**** DATA FOR PROCESSING ****

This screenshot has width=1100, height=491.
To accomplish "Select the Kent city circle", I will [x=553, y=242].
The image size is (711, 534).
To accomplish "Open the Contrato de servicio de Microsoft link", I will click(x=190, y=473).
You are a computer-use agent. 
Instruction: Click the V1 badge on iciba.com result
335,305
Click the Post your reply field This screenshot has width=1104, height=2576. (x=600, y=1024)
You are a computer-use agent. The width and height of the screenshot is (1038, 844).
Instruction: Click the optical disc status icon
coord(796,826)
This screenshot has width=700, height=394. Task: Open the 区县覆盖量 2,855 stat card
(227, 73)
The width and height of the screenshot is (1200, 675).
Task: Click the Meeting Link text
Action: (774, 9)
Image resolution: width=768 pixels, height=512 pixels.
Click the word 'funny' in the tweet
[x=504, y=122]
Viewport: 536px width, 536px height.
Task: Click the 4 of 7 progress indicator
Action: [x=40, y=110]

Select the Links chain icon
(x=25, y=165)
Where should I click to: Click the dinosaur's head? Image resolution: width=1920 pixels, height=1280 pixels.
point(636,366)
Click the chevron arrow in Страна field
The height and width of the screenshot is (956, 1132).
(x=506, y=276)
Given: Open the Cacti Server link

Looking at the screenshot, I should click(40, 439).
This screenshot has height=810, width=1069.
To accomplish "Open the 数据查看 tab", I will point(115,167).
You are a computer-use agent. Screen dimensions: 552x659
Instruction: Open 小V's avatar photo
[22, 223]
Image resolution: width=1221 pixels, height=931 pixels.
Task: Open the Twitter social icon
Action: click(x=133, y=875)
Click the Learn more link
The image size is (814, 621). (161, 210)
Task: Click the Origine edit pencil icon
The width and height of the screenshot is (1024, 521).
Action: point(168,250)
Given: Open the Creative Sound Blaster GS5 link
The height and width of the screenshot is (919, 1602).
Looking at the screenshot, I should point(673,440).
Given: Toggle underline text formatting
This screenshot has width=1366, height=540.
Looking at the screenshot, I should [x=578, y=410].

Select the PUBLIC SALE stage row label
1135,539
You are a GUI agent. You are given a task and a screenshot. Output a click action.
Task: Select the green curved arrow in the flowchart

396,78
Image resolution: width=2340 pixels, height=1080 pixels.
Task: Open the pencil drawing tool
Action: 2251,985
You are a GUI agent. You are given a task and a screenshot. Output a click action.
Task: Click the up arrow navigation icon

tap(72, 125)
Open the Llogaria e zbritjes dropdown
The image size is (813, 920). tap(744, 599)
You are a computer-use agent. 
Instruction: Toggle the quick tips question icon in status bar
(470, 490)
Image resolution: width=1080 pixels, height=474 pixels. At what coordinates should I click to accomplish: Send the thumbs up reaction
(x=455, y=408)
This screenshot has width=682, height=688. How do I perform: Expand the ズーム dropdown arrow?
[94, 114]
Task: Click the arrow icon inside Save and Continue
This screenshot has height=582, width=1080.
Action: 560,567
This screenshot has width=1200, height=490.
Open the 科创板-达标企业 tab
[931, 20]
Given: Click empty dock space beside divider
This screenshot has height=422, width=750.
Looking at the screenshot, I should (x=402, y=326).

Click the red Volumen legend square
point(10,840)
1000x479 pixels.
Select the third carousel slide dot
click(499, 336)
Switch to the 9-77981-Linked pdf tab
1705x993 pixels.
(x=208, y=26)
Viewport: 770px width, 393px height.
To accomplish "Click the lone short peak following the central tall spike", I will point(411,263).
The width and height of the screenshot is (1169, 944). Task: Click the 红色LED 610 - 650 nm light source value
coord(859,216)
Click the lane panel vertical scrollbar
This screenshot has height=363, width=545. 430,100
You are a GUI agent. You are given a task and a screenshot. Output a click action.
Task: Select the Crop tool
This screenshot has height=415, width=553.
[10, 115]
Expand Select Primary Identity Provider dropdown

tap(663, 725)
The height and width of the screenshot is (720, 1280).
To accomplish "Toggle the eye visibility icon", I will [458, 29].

****

Where does "computer" occur in the data? Copy each line that has it.

* _EXERCISE ANSWER_
You are a computer-use agent. 
You are a computer-use agent. The width and height of the screenshot is (1038, 844).
You are a computer-use agent. Screen dimensions: 552x659
You are a computer-use agent. 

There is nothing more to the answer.